BCR stereotyped subsets were determined by ARResT/AssignSubsets online tool [12, 13].
Statistical analysis for correlation was performed by using Fisher’s Exact Test.
Following the 98% identity cut-off value, a total of 57 patients were genotyped as unmutated IGHV (U-CLL), 44 – as mutated (M-CLL), and 4 – as borderline (B-CLL) (Figure 3). Different BCR stereotyped subsets were found in 7 out of 105 cases (6.67%) (Table 1).

Distribution of Bulgarian CLL patients by their IGHV mutational status.
57 patients – unmutated IGHV; 44 patients – mutated IGHV; 4 patients – Borderline IGHV
Clinico-biological features and genetic characteristics of mutated and unmutated cases
44 mutated | 15–180 | Good condition | Newly diagnosed; Before first treatment | Negative |
IGHV1-2 (4) IGHV3-7 (6) IGHV3-23 (4) IGHV4-34 (4) IGHV4-59 (4) |
CLL#77 (1) |
57 unmutated | 17–328 |
IGHV1-69 (17) IGHV3-23(4) IGHV5-51 (5) |
CLL#2 (1) CLL#5 (1) CLL#6 (2) CLL#8 (1) CLL#99 (1) |
White blood cell (WBC) count range
n – number of patients
According to the published data, the expected ratio of unmutated and mutated cases at diagnosis are 40% vs. 60%, respectively [14,15]. Within the course of the analysis, a high prevalence of unmutated CLL patients was detected in the Varna district on the Black Sea (Northeast Bulgaria). From a total of 24 patients from the Varna region, 17 (75%) showed an unmutated status, hence more aggressive CLL, which we hypothesize might be related to the regional industrial activities. For the rest of the 81 patients originating from different regions in Bulgaria, the unmutated patients were 41 (51%). Fisher’s Exact Test showed a statistically significant correlation between the region of origin of the patients and their IGHV mutational status (p=0.028, two-tailed Fisher’s Exact Test), but this finding might be biased by the small number of patients tested (Table 2).

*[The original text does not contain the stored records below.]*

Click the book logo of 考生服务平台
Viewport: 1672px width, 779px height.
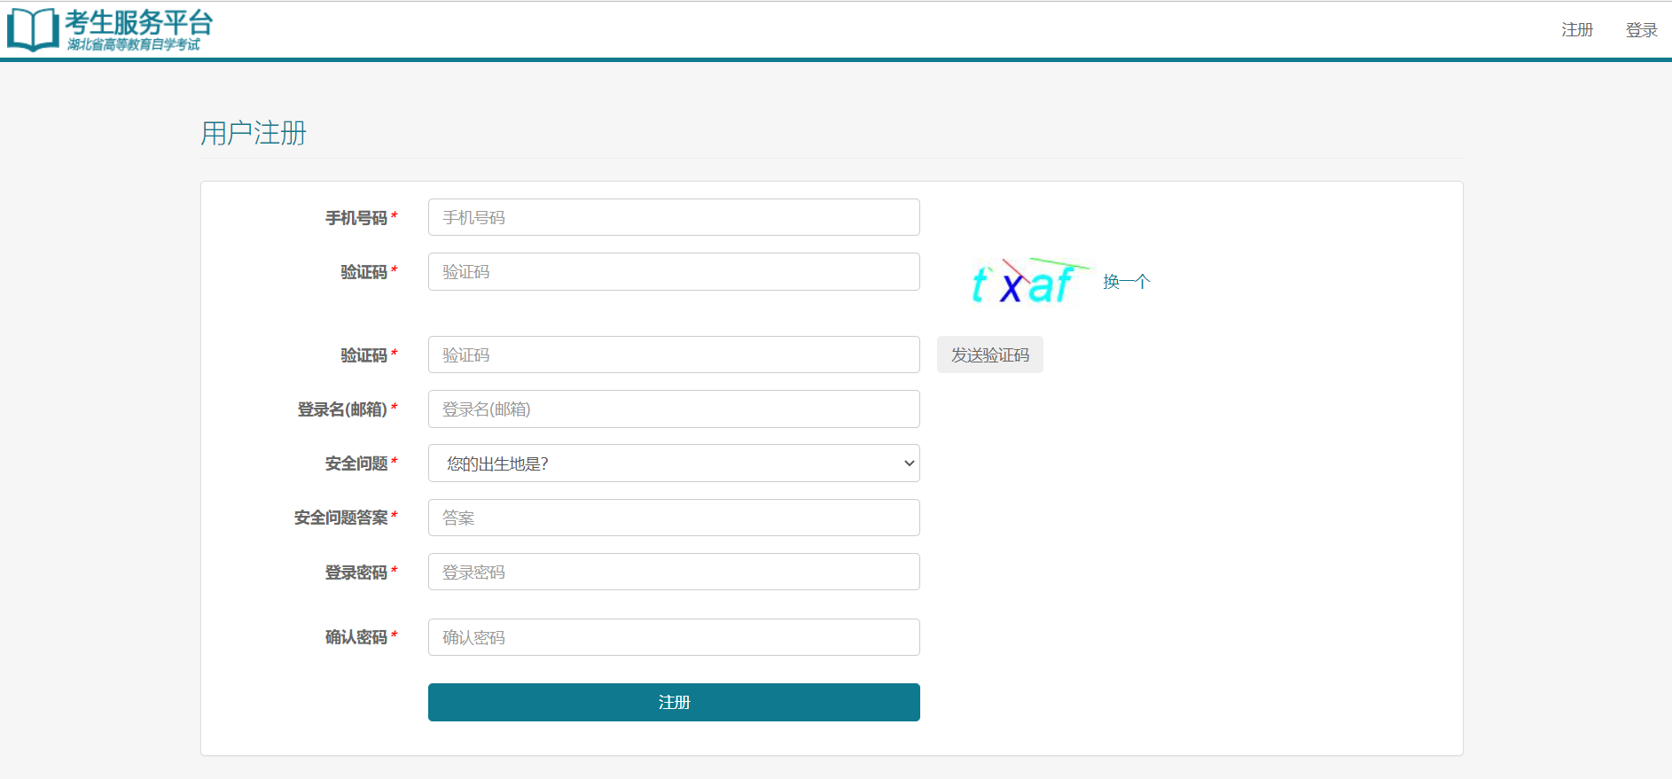[33, 30]
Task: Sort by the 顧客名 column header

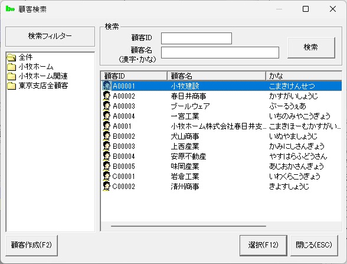Action: coord(217,76)
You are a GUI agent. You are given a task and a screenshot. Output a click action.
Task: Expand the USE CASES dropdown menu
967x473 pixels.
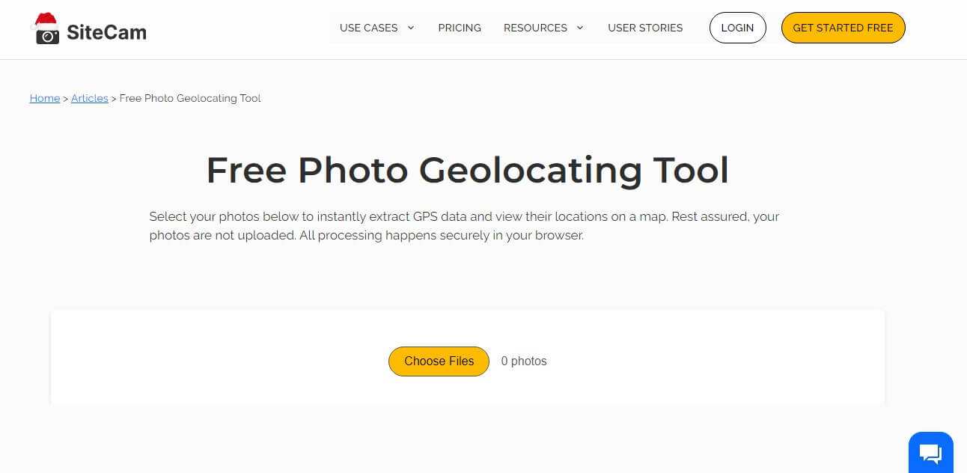pyautogui.click(x=368, y=27)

Fisher’s Exact test for correlation between the region of origin of the patients and their IGHV mutational status.
U-CLL* | 17 | 41 |
M-CLL* | 5 | 38 |
B-CLL* | 2 | 2 |
two-tailed p value (α = 0.05) | 0.028 |
U-CLL – unmutated; M-CLL – mutated; B-CLL - borderline
Furthermore, a difficult to categorize case with multiple rearrangements (triple productive rearrangements) was detected (Table 3). For diagnostic purposes, an analysis was performed on gDNA, and the obtained quality of the sequencing profiles was highly satisfactory, therefore RNA transcripts were not tested. This case was interpreted and reported as unmutated, based on the published data showing a shift in favor of unmutated IGHV in a majority of the discordant cases [16]. In such cases, when discordant multiple productive rearrangements were detected, the resulting prognosis is inconclusive, and it is recommended to be considered and treated as a more aggressive unmutated status [16]. Following the current recommendations, cases with discordant multiple rearrangements, should be re-tested after six months [16].
Discordant mutational status in case with multiple IGHV rearrangements
unmutated | 100 | 19 | Unmutated | |
mutated | 96,53 | 16 | ||
mutated | 91,32 | 14 |
In conclusion, the present data from IGHV genotyping could aid in estimating the disease’s course and how to choose optimal initial treatment for Bulgarian CLL patients. Patients with unmutated IGHV CLL tend to relapse earlier due to the more aggressive course of the disease [17,18]. These patients have also demonstrated less benefit from treatment with chemoimmunotherapy and BCL2 inhibitors compared to patients with mutated IGHV, while Bruton Tyrosine Kinase (BTK) inhibitors have the same efficacy irrespective of the IGHV mutational status.